Canada faces a choice: Build new fossil fuel pipelines that deepen the climate crisis, damage ecosystems, endanger communities and enrich oil and gas billionaires, or build a truly resilient, people- and nature-centred future powered by renewables.
In November 2025, Prime Minister Mark Carney made a damaging deal with Alberta to fast-track a new diluted bitumen oil pipeline to B.C.'s coast while rolling back key environmental protections. This pipeline would lock Canada into deeper dependence on a declining, high-polluting industry and put North Pacific ecosystems and coastal First Nations at risk from increased tanker traffic and catastrophic oil spills.
There's still time to stop this pipeline ploy and choose a fossil-fuel free future. Alberta intends to submit its pipeline proposal to the federal government's Major Projects Office by July 1, 2026.
Act now! Message Carney and ask him to reject Alberta's pipeline ploy.
People throughout Canada are facing more frequent and intense climate disasters and are struggling to put food on the table during a cost-of-living-crisis. Meanwhile, politicians are pandering to wealthy fossil fuel companies and giving them tax breaks.
There are better ways to strengthen Canada — such as building out an east-west electricity grid powered by affordable renewable energy, which would lower household energy bills. Real nation-building projects will advance climate objectives, protect nature, uphold Indigenous rights and create long-term prosperity.
Together we can choose a better path.
Dear Prime Minister Mark Carney,
You have said that climate action is a moral duty and an economic imperative. I agree. But actions speak louder than words. I call on you to reject Alberta's proposal for a new diluted bitumen pipeline to B.C.'s coast.
As Canada confronts economic and geopolitical instability, deepening our dependence on fossil fuels is not a solution; it's a liability. Affordable renewable energy — not fossil fuels — will be the backbone of thriving economies.
In the words of United Nations secretary general António Guterres, "Countries clinging to fossil fuels are not protecting their economies — they are sabotaging them, increasing costs, weakening competitiveness, becoming stuck with stranded assets, and missing out on the greatest economic opportunity of the 21st century."

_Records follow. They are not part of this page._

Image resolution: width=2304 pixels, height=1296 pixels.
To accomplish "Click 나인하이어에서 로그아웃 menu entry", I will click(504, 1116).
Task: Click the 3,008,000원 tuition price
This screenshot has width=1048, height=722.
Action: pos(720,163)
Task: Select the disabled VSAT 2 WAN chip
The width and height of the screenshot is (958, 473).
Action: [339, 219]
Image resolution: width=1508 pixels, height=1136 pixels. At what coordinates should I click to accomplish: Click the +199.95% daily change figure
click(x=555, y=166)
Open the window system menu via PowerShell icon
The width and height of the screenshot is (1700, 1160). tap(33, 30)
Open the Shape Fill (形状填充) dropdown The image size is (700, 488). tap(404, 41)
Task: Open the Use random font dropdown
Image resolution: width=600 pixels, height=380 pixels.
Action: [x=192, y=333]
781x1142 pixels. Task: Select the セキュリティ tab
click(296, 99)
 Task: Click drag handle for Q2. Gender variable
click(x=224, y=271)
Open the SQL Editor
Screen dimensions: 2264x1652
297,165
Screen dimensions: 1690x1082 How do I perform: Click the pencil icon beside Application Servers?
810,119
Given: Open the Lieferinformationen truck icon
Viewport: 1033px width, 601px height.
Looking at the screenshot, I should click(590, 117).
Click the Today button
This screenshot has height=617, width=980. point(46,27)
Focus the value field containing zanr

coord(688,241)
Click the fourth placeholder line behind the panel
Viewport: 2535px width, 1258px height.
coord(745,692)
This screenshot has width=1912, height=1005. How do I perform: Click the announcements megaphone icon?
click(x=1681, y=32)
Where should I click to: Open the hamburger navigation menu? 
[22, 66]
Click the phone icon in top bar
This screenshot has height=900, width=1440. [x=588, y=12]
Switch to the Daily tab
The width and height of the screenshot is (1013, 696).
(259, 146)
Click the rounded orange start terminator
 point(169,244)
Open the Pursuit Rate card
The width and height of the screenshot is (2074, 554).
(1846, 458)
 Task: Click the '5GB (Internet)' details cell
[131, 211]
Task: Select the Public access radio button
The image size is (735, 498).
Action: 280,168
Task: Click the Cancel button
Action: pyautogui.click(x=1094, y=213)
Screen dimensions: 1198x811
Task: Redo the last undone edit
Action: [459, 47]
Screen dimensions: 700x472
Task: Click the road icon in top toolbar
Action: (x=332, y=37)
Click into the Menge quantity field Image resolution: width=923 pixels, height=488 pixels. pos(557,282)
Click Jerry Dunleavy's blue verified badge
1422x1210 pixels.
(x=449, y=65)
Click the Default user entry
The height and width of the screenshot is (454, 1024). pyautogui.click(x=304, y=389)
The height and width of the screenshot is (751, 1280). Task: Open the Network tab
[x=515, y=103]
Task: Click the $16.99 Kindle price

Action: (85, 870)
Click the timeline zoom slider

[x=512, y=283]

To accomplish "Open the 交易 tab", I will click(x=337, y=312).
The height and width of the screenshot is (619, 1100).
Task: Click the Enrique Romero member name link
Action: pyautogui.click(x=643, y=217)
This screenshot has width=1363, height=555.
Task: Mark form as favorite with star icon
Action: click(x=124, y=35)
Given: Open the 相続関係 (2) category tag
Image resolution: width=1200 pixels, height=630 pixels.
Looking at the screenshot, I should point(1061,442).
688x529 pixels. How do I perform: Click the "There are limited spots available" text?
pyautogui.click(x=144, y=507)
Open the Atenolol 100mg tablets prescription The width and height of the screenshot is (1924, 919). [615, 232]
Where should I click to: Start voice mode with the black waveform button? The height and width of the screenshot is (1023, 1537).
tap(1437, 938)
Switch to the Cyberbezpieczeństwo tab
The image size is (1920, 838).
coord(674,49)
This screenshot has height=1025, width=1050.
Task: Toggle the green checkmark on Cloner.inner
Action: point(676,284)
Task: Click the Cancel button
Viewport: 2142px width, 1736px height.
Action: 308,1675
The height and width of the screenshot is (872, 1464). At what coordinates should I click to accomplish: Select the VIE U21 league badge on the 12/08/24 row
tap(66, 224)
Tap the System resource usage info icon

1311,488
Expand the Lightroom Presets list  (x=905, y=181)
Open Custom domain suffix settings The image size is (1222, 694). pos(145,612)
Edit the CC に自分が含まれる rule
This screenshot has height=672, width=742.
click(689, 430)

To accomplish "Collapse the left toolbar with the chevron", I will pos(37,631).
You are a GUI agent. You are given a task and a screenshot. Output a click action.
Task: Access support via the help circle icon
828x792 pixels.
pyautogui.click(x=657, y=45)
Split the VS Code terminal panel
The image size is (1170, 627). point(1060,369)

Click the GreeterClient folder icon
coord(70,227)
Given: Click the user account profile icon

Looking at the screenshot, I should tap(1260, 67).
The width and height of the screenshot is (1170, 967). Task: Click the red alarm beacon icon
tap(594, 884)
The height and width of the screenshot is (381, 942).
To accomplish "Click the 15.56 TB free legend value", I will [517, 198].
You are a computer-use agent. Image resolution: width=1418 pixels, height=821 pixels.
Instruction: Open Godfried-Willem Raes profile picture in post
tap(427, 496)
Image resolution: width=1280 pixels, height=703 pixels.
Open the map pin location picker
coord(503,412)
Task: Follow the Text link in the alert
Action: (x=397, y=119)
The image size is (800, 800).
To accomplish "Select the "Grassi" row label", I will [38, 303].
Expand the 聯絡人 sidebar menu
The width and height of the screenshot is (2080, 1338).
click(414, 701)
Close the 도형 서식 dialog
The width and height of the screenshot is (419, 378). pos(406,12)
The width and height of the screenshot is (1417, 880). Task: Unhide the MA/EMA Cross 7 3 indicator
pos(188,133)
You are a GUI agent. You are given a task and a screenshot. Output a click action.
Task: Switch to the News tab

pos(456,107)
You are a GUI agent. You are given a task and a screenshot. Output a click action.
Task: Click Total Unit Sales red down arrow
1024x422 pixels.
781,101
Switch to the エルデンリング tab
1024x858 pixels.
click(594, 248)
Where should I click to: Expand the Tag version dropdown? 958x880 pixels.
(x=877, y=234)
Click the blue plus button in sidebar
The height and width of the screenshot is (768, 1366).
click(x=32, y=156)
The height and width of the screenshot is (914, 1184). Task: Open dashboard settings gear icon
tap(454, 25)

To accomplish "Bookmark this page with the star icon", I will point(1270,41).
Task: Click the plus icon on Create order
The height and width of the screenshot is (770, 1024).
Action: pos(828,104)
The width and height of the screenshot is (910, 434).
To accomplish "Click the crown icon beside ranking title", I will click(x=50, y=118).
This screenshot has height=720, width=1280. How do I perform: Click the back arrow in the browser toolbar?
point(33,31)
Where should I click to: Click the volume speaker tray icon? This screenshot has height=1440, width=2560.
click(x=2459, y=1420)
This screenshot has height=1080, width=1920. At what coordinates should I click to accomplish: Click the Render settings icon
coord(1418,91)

Moreover, increasing fossil fuel production and exports — as proposed in your November 2025 memorandum of understanding with Alberta Premier Danielle Smith — is inconsistent with Canada's climate commitments and legal obligations. Fossil fuels are the primary cause of climate change. Canada must work with other countries to urgently reduce global demand for fossil fuels.
This requires pivoting decisively to renewable energy, not wasting time and resources on costly fossil fuel infrastructure projects that would lock in decades of avoidable emissions and put ecosystems at risk.
Coastal First Nations oppose a bitumen pipeline that would put tankers off B.C.'s north coast. The North Pacific coastal ecosystem is ecologically and culturally significant and a major economic driver in the region. The consequences of a catastrophic oil spill are unacceptable.
I stand with Coastal First Nations in calling on your government to uphold the Oil Tanker Moratorium Act and reject Alberta's pipeline proposal.